Fragmento proporcionado:
********

Archivo para 4. Junio 2010

El mito del pacto de Estado

Joaquín Estefanía se lamenta hoy en un largo artículo en El País, de la erosión de la confianza y del bienestar en España que está provocando “en la ciudadanía una especie de nihilismo, la anomia de su intervención pública; en definitiva, el desafecto, que es una de las condiciones para que disminuya la calidad del sistema democrático”. Para solucionarlo pide “un compromiso histórico entre las fuerzas políticas y sociales en torno a las iniciativas indispensables para el saneamiento y la reforma de la economía española”.

El mito del pacto de Estado es una estrategia del poder, publicitada por los medios informativos, destinada a desviar la atención de los principales problemas,  porque no puede resolver nada.

********

Material de estudio:
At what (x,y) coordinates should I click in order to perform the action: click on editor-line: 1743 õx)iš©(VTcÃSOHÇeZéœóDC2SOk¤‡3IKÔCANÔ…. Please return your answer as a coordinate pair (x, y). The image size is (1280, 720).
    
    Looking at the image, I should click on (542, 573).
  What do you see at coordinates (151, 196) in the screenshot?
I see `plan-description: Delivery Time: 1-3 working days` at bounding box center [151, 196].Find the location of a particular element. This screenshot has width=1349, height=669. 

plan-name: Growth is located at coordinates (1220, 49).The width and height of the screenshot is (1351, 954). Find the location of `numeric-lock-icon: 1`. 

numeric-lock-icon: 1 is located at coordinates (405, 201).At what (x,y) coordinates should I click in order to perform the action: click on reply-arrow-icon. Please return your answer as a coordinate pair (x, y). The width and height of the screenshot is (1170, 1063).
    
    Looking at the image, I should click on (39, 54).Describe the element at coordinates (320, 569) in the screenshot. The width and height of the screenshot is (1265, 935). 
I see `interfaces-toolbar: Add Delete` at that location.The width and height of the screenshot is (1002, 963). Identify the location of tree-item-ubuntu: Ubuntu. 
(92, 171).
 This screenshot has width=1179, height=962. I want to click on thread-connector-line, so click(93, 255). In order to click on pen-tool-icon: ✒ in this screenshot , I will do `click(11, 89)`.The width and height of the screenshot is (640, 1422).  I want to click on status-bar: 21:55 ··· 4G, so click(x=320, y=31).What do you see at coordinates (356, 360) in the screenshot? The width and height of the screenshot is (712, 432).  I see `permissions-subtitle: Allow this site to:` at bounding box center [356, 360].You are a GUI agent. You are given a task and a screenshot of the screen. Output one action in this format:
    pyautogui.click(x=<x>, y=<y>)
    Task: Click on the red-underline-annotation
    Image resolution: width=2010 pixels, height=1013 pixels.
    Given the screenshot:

********

Tarea 1: Enumera los efectos que, según Estefanía en la entrada sobre el pacto de Estado, provoca en la ciudadanía la erosión de la confianza y del bienestar.
Tarea 2: Reproduce de la entrada sobre el pacto de Estado todo el tramo que va desde "Joaquín Estefanía se" hasta "puede resolver nada.".
El listado no hace falta para este trabajo.

Respuesta escrita 1:
- Una especie de nihilismo
- La anomia de su intervención pública
- El desafecto

Respuesta escrita 2:
Joaquín Estefanía se lamenta hoy en un largo artículo en El País, de la erosión de la confianza y del bienestar en España que está provocando “en la ciudadanía una especie de nihilismo, la anomia de su intervención pública; en definitiva, el desafecto, que es una de las condiciones para que disminuya la calidad del sistema democrático”. Para solucionarlo pide “un compromiso histórico entre las fuerzas políticas y sociales en torno a las iniciativas indispensables para el saneamiento y la reforma de la economía española”.

El mito del pacto de Estado es una estrategia del poder, publicitada por los medios informativos, destinada a desviar la atención de los principales problemas,  porque no puede resolver nada.